Gurur… gururlu olmak… zaman zaman damarlarımızdaki kanın asilliği ile bağdaştırdığımız ve ölesiye övündüğümüz bir karakter yapısıdır gurur. Uğruna pek çok şeyi feda ettiğimiz; pek çok şeye gönlümüzü, gözümüzü kapatıp yıktığımız; üzüntümüzü, acımızı siperine yatırdığımız; göz yaşlarımızı arkasına sakladığımız büyük güç…
Ne gariptir ki uğruna yitirdiklerimiz ne kadar çoksa, o ego, o gurur denen güçlü yapı daha bir belirginleşir sanki içimizde. Gururumuz vardır ya gerisi boştur nasılsa. Oysaki gururdur bizi sevdiğimizden ayıran, gururdur en güzel işimizi bir anda kaybettiren ve yine o gururdur saadet dolu yuvamızı bir el pençesi ile yıkıp darmadağın eden. Bir anlık öfkeye kurban ettiğimiz en değerli varlığımıza, sevdiğimize bile gururumuz nedeni ile asla dönemeyiz. Ağzımızdan çıkacak tek bir özür, tek bir sevgi sözcüğü her şeyi unutturacak kadar gizemli iken, biz gururun esiri oluruz tüm yaşamımız boyunca.
Gururun keskin ve geri dönülmez virajlarında duygularımızı birer birer harcarız çoğu zaman. Gidene, kaybettiklerimize değil de gururumuza önem veririz. Onun sırtını sıvazlarız çoğu kez, onu yaşatmak; virajlarını daha da keskinleştirmek için belki de. Yitip giden değerleri görmezden gelerek çoğu zaman.
Gururun dozunu ayarlamak ve kendi içimizdeki kişilik saygımızla bir güzel harmanlayıp yaşamak işin püf noktasıdır aslında. Çünkü diğer türlü yalın ve sade gurur, bastırılamadığı için önüne gelen her şeyi yıkıp parçalayan bir rüzgar gibi esebilir zaman zaman. Böylesi bir rüzgarın ardından kırılmış kalpleri, yıkılmış gönülleri toparlamak, eski hallerine döndürmek öyle zordur ki…
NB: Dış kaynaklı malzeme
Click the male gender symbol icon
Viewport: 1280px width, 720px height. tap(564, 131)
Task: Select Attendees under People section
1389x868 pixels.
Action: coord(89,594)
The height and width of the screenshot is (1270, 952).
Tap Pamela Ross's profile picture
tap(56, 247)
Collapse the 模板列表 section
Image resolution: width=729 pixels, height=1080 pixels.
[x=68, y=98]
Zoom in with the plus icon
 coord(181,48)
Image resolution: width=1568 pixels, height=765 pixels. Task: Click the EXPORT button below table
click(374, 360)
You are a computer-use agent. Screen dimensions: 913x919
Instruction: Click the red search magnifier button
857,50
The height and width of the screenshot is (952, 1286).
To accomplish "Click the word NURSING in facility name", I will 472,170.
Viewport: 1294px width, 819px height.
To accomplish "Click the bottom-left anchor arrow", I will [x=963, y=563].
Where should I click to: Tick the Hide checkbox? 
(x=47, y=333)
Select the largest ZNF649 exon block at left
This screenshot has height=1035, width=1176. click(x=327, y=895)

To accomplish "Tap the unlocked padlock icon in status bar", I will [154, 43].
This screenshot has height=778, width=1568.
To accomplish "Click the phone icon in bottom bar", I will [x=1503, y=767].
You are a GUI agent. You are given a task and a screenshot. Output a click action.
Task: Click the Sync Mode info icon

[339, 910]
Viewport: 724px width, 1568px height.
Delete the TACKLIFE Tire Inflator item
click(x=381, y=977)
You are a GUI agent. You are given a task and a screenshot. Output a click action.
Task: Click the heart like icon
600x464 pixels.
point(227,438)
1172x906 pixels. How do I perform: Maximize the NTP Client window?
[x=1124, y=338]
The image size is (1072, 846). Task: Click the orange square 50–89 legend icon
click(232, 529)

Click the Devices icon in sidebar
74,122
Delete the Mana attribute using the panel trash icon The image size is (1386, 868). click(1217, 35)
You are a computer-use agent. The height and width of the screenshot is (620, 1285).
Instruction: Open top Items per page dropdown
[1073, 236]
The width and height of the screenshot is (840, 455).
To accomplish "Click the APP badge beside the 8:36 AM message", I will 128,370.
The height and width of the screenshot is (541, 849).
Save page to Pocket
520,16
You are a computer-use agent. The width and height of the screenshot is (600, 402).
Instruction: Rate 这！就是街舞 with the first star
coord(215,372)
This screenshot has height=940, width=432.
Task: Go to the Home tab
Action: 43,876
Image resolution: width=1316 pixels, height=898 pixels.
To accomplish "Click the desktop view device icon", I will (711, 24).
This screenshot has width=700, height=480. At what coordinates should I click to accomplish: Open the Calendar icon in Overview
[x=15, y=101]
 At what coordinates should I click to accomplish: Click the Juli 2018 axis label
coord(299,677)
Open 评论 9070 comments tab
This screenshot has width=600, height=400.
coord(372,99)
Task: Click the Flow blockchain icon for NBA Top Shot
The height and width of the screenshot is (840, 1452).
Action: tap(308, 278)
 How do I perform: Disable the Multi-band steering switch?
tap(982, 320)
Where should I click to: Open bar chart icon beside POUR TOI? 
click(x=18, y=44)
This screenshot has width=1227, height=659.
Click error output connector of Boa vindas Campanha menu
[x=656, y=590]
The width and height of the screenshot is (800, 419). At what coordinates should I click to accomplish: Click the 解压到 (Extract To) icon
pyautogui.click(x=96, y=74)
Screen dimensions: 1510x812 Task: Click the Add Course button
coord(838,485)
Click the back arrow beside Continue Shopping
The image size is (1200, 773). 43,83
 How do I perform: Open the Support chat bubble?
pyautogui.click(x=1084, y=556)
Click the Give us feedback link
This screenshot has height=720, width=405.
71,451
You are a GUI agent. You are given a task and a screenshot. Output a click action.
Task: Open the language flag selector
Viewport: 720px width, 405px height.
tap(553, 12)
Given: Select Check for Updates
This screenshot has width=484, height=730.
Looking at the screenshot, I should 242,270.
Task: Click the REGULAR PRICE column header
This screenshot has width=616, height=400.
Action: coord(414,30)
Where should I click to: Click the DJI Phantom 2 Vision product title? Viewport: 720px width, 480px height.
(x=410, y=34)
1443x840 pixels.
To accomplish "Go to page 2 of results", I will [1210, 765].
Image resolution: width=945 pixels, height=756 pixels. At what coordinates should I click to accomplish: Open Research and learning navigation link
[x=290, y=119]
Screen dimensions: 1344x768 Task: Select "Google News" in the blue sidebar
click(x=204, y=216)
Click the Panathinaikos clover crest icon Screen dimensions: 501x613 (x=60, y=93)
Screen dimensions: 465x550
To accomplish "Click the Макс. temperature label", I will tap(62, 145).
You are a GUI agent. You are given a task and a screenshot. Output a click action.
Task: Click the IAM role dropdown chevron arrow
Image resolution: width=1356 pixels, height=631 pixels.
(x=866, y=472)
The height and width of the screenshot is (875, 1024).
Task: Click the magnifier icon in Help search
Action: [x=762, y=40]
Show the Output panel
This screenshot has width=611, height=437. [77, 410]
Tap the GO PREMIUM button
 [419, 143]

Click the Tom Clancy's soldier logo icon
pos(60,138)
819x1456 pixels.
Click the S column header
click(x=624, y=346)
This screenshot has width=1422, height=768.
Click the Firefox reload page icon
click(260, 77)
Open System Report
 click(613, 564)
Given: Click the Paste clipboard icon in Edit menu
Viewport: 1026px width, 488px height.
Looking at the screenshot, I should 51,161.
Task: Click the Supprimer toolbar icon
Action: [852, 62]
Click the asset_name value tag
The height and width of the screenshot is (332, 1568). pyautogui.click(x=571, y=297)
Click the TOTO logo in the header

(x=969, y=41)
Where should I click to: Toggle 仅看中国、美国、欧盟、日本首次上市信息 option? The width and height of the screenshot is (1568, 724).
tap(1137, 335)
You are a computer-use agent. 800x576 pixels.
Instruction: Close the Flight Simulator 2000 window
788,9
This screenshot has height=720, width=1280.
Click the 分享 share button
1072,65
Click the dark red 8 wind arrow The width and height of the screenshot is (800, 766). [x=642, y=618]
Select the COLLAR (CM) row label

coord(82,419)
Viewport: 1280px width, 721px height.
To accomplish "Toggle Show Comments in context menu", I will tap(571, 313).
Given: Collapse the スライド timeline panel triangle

Halbuki gün; hayatın içine yavaş yavaş karışmakta ve karışırken de hayatın içinden alacağınız şeylerin giderek fazlalaşmasını sağlamak zamanıdır. Bir şeyi yıkmak, bir kalbi kırmak, tüm güzellikleri elinizin tersi ile bir anda yok etmek öyle kolaydır ki. Zor olan karşılıklı ilişkilerde yumuşaklığı korumak, duyguların incinmesine, bir cam misali kırılıp tuzla buz olmasına izin vermemektir kesinlikle. İşte o nedenle gururun fazlası zararlıdır. Önlem almadığınız taktirde, gün gelir gururunuz gözünüzü öylesine boyar, benliğinize öylesine sahip çıkar ki. Onsuz tek bir adım bile atamaz hale gelirsiniz; yaşamınızın her anında, attığınız her adımda gururunuz sizden bir adım öndedir çünkü. Oysaki kendi iç saygınızla her an kontrolünüz altında olan gururdan size zarar gelmeyecektir.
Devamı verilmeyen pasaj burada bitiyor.